5pm Wednesday, a 10 foot container is placed on Torget, the doors open and the curious public of Stavanger starts to gather. One by one small ice-cast figures are handed to the public by the artist Néle Azevedo and her assistants and people are urged to place these sculptures on the public steps.

The response is a contagious enthusiasm for participation and the public starts to add to the growing community of ice figures seated in the public space, building the temporary Minimum Monument. melting away in contrast to the Alexander Kielland bronze monument and the Anthony Gormley figures spread through town.

There is an energy of curiosity and bewilderment why these melting sculptures are being placed in the public space is in the air. Photographs are taken to hold onto the moment before they melt away. And many questions are asked…

Little does the public know that for the last 9 days Néle and a team of assistants were carefully handling moulds and frozen figurines towards the artists vision for this temporary public intervention.

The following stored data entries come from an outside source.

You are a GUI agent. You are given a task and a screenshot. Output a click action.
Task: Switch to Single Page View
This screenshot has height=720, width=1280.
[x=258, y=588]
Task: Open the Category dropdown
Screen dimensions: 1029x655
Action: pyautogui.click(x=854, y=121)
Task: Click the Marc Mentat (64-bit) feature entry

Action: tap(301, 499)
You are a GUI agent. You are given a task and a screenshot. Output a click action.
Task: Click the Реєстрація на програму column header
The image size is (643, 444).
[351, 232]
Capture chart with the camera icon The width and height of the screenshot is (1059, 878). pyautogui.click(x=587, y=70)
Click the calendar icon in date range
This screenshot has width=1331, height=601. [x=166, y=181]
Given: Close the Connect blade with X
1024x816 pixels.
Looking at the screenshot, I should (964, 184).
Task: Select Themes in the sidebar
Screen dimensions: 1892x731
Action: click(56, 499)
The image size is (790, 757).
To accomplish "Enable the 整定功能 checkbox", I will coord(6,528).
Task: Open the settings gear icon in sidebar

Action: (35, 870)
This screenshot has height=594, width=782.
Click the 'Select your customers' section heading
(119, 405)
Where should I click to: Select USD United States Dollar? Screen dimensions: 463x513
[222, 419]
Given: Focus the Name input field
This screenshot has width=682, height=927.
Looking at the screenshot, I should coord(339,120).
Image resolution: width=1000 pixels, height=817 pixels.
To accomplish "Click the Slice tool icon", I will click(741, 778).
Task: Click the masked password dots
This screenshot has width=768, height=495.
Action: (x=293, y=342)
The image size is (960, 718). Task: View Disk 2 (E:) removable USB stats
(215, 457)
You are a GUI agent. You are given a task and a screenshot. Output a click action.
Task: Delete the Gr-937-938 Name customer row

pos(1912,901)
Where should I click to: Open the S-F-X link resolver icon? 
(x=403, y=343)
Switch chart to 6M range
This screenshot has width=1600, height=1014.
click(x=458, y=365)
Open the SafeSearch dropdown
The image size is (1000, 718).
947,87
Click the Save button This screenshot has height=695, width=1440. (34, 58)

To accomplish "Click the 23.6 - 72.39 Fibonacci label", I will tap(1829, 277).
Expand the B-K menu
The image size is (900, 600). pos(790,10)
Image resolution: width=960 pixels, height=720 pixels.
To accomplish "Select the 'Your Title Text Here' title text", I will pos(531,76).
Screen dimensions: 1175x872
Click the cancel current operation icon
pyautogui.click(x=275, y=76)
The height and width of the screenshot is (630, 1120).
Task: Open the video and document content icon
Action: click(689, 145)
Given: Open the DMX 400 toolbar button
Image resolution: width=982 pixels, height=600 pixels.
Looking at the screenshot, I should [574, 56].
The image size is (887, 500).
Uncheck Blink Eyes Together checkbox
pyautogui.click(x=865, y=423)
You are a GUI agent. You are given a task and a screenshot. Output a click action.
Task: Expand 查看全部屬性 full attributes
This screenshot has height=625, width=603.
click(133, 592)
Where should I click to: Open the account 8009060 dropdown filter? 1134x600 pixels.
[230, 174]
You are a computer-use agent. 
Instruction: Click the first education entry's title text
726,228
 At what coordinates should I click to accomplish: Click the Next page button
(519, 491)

In conversation with the artist while taking fragile ice sculptures out of their moulds, the artist offers some of her thoughts on the process and her impressions of her work in Stavanger a few days before the intervention. The work changes from the context of Brazil, her home country. In Stavanger there is more of a culture of public interventions, there are monuments that celebrate cultural figures and even some that acknowledge the everyday. In contrast to the context of Brazil, here the relationship to ice is more commonly part of the environment. More so than the affinity of the works to the climate, the melting human form allude to the insignificance of the human presence on the planet by compressing a life time of existence into a temporary intervention.

A few hours after the intervention nothing but puddles of water were left from the artwork on site, but the minimum Monument will certainly continue to exist in the memory of the participants and viewers.